● Given request A: Reproduce the records verbatim, beginning at the line containing "Given: Remove the" and ending at the line containing "Looking at the screenshot, I should 118,696.", including both of those lines. Leave the pictures out of your reproduction.

● Given passage:
__________________________________________________
On Thu, Nov 29, 2018 at 3:15 PM Dmitry Dolgov <[email protected]> wrote:
>
> Unfortunately, the patch conflict-handling-onCopy-from-v2.patch has some
> conflicts now, could you rebase it?
>
Thank you for informing, attach is rebased patch against current master
Regards
Surafel
diff --git a/doc/src/sgml/ref/copy.sgml b/doc/src/sgml/ref/copy.sgml
index 411941ed31..33015451a5 100644
--- a/doc/src/sgml/ref/copy.sgml
+++ b/doc/src/sgml/ref/copy.sgml
@@ -353,6 +353,28 @@ COPY { <replaceable class="parameter">table_name</replaceable> [ ( <replaceable
</listitem>
</varlistentry>
+ <varlistentry>
+ <term><literal>on_conflict_log</literal></term>
+ <listitem>
+ <para>
+ Specifies to log error record up to specified amount.
+ Instead write the record to log file and
+ precede to the next record
+ </para>
+ </listitem>
+ </varlistentry>
+
+ <varlistentry>
+ <term><literal>log_file_name</literal></term>
+ <listitem>
+ <para>
+ The path name of the log file. It must be an absolute
+ path. Windows users might need to use an <literal>E''</literal> string and
+ double any backslashes used in the path name.
+ </para>
+ </listitem>
+ </varlistentry>
+
</variablelist>
</refsect1>
diff --git a/src/backend/commands/copy.c b/src/backend/commands/copy.c
index 4311e16007..b4b707c3f6 100644
--- a/src/backend/commands/copy.c
+++ b/src/backend/commands/copy.c
@@ -44,6 +44,7 @@
#include "port/pg_bswap.h"
#include "rewrite/rewriteHandler.h"
#include "storage/fd.h"
+#include "storage/lmgr.h"
#include "tcop/tcopprot.h"
#include "utils/builtins.h"
#include "utils/lsyscache.h"
__________________________________________________
● Provided data:
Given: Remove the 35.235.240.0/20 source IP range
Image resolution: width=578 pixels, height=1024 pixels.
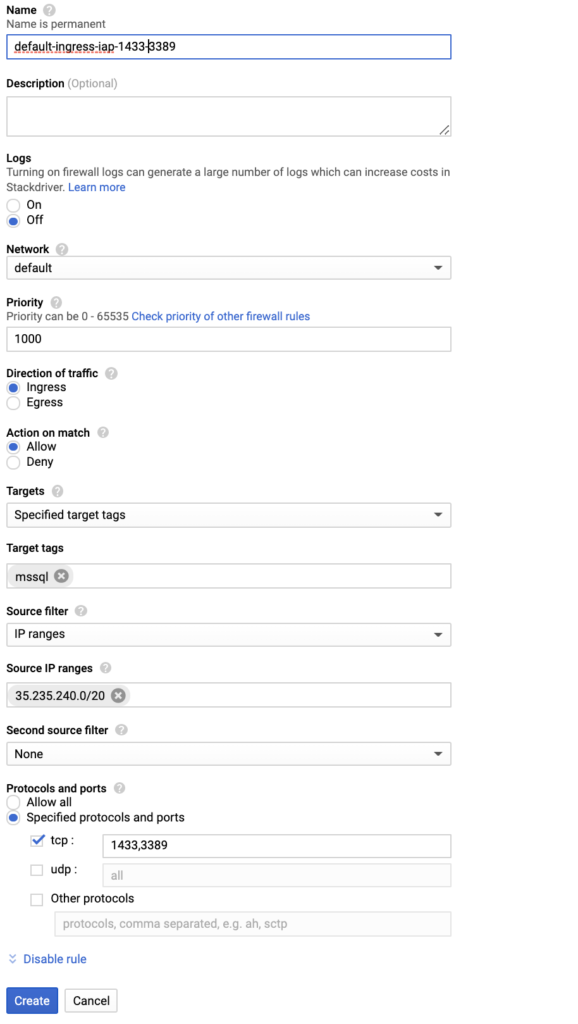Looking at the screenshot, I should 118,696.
__________________________________________________
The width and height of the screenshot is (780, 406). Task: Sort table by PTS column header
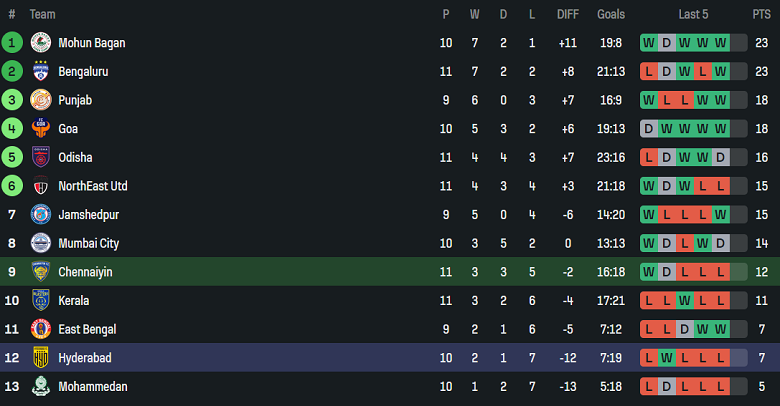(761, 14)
__________________________________________________
● Given request B: In the COPY patch thread, what kind of path must the log file name be?

● Expected answer A:
Given: Remove the 35.235.240.0/20 source IP range
Image resolution: width=578 pixels, height=1024 pixels.
Looking at the screenshot, I should 118,696.

● Expected answer B: It must be an absolute path.